I'm Immunizing My Retirement - Here's How
This year I bought my first-ever Treasury note. I’ll outline the reasons in a minute. For the curious, the process was straightforward. I purchased my 10-year TIPS (Treasury Inflation-Protected Security) directly from the treasury through my brokerage at a recent treasury auction. Since it was through an auction, there were no transaction fees. Why did I do this? I’m trying to “immunize” my retirement. Or at least the first ten years of retirement. But first, a little background as to why.
One of the major retirement risks is called: Sequence of Returns risk. This is when you retire during “crappy” times (that’s a technical term). Imagine that you dutifully save and invest; you’ve done everything right. Then you retire, and that year BOOM! There’s a recession and a major market drop. For example, during the 2008-9 financial crisis, the S&P 500 dropped approximately 50% at one point. Even an appropriately diversified portfolio dropped 25-30%. That can be difficult to recover from. And doubly so if you start to make retirement withdraws just as your portfolio collapses. Sequence of Returns is a significant risk, and any sound financial plan will need to take it into account. There are whole cottage industries in finance devoted to managing this particular risk. This brings me to my next thought:
The annuity puzzle. One way to manage this risk is to lay it off to an insurance company. This is what an annuity does. As with anything related to insurance, things can get complicated (and expensive) relatively quickly. But the basic product is simple, relatively cheap, and effective. It is called an Immediate Annuity. You give the insurance company a pot of money, and they give you a monthly income for life. No matter how long you live. You have just purchased a personal pension. The insurance company guarantees your new monthly income.
The payments that the insurance company makes to you are a combination of: 1) a return of principal, 2) interest, and 3) something called “mortality credits.” The insurance company invests your money, with many other annuity owners, in a pot of investments consisting primarily of bonds. Each payment made to you gets some of the bond interest, a small helping of the initial payment you made. Plus, you get some money from any participants who have died earlier than expected. These mortality credits give the annuity a little extra return above just investing in bonds.
Although immediate annuities are a very good solution for sequence of return risk, they are not very popular among retirees. Economists and advisors have puzzled over this for years. It turns out that people don’t like to give their principal away to an insurance company - whatever the benefit. Many retirees want to leave a legacy for their children, are charitably inclined, or hope things work out well for them. So they want to keep their investment principal intact.
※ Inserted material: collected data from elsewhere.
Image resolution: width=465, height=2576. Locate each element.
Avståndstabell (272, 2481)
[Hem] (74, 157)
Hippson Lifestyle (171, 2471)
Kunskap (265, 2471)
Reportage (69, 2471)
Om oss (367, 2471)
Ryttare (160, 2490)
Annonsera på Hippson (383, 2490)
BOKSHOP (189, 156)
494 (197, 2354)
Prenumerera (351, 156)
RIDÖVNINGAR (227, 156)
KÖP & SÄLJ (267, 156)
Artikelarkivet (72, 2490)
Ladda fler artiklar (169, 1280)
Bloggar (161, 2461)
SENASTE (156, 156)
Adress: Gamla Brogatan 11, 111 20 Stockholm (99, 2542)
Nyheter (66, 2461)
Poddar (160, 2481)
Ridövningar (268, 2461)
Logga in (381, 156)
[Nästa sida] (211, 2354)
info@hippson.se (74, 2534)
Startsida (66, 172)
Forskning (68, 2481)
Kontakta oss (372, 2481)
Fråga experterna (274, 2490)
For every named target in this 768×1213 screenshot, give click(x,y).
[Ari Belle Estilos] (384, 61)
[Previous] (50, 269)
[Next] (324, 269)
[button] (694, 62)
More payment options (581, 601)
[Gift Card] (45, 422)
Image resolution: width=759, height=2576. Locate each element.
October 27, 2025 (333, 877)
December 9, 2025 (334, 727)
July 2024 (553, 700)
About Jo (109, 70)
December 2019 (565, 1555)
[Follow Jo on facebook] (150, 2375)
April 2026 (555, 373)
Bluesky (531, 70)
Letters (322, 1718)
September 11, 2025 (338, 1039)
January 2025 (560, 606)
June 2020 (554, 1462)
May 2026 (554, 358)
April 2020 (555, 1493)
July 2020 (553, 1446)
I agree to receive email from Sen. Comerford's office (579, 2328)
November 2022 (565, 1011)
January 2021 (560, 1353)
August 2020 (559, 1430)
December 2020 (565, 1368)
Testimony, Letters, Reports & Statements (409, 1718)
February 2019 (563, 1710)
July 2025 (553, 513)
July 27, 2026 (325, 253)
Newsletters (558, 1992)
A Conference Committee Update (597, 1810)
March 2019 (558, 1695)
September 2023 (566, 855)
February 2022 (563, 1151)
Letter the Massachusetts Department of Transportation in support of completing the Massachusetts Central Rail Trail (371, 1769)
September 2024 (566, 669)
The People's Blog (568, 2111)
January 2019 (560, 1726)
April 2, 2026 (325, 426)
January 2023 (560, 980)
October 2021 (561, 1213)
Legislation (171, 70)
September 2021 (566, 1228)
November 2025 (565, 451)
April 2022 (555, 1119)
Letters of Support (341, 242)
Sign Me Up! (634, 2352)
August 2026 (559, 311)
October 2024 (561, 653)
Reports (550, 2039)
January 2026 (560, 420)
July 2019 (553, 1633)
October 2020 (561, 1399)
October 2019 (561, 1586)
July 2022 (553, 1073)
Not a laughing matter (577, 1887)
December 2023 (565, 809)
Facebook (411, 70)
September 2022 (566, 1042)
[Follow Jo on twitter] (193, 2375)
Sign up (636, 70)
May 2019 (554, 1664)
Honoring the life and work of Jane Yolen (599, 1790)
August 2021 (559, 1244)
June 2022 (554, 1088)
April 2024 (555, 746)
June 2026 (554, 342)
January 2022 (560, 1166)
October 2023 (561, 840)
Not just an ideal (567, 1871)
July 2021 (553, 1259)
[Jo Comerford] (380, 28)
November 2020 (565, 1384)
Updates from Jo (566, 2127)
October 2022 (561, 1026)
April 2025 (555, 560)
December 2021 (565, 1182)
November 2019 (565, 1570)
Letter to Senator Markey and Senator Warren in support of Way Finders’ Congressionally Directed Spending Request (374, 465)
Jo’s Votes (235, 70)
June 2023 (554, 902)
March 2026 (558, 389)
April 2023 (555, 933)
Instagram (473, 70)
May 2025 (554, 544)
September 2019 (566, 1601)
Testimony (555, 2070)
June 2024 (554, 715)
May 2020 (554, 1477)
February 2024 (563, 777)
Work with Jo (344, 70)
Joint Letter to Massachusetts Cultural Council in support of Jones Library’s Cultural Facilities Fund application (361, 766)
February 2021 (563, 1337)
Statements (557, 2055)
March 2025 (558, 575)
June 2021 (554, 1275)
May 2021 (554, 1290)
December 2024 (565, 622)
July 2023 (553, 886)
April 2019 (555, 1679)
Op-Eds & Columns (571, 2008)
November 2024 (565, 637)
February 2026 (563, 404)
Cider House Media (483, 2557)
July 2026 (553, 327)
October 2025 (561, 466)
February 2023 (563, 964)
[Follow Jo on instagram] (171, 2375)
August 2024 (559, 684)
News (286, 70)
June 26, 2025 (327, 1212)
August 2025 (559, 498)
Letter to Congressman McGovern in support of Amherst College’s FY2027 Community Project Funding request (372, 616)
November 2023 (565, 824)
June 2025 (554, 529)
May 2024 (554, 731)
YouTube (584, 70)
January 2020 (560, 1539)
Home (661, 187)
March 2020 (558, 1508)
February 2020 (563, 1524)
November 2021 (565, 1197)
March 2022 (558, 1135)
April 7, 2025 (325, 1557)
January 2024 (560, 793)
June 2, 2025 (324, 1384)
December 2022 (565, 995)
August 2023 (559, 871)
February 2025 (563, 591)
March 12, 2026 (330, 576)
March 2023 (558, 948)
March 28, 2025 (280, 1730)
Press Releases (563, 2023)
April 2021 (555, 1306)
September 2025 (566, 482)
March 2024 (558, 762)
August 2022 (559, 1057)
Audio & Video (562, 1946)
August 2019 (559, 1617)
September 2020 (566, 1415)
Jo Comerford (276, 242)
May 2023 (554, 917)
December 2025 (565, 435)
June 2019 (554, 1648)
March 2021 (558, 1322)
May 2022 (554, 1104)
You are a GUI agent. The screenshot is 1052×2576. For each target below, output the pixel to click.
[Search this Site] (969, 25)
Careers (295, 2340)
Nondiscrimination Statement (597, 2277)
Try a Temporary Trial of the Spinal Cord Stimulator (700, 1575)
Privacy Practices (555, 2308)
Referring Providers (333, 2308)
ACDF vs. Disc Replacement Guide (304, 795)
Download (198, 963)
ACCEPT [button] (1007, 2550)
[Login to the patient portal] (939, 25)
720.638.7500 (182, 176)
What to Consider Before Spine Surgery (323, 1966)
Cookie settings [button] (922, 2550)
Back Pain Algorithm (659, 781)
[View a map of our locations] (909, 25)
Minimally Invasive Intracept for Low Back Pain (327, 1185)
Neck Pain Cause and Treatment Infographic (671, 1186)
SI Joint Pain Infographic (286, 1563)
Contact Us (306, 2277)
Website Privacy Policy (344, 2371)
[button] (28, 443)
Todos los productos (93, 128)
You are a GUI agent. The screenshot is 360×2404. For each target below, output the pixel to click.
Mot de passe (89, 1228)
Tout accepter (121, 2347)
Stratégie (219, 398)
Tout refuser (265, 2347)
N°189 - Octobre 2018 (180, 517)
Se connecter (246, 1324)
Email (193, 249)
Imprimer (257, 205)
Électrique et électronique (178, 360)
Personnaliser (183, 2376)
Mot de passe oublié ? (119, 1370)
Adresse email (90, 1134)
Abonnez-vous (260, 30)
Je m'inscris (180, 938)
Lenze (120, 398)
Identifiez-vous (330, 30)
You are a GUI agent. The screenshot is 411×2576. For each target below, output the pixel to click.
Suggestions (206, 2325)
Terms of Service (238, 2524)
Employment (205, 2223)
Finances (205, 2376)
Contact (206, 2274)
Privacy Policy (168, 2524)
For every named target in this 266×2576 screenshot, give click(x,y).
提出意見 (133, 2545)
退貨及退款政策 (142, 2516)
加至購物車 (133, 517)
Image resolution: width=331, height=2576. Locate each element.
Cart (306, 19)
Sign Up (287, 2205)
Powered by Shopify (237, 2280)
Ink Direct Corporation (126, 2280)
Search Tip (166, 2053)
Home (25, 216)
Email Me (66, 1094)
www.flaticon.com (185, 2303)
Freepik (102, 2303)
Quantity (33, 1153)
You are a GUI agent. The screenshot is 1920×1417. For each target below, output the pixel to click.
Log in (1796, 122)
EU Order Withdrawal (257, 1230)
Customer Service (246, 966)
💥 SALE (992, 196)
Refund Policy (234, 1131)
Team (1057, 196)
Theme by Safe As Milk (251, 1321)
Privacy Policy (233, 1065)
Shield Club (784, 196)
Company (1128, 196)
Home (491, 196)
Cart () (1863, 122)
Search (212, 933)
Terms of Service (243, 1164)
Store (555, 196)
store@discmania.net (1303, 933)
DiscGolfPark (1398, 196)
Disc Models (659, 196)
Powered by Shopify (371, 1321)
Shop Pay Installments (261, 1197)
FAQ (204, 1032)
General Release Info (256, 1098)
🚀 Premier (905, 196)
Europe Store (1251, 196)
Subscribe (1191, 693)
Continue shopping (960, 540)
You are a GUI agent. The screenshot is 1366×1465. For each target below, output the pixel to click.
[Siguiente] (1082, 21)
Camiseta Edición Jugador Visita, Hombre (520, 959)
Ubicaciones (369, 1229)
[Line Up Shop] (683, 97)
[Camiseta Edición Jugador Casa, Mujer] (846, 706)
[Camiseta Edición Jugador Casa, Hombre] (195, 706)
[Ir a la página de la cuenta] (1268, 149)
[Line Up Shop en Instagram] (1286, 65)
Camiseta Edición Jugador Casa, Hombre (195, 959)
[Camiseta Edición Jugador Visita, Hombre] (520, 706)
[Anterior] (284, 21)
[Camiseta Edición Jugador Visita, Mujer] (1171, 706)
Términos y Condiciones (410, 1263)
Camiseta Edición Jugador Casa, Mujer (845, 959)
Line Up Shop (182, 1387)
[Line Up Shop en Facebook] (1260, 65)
I must admit that I am one of the people who would like to keep his investment principal intact. So I’ve decided to self-annuitize my first ten years of retirement. I think of this as “immunizing” the first ten years of spending I need. I just turned 55, and every year from now until 65, I plan on buying a ten-year treasury note. I will do this around my birthday - it’s an easy way to remember when to do it, plus it is a little gift to my future self. A modest amount each year, plus future Social Security payments, should guarantee me a modest yearly income. When I get there, if things look good for my portfolio, I can purchase a new ten-year note to continue my immunization program. Or if the outlook is not so good, I can use the bond principal for spending when it matures.
Compared to an annuity, this will not generate as much income each year for the amount of principal deployed; but I will get to keep control of the principal and re-deploy it if I want. I also feel it will give me a bit of peace of mind to know that I have a minimum spending level guaranteed for the first ten years of retirement. It’s not a perfect solution. But it feels like a good fit for me.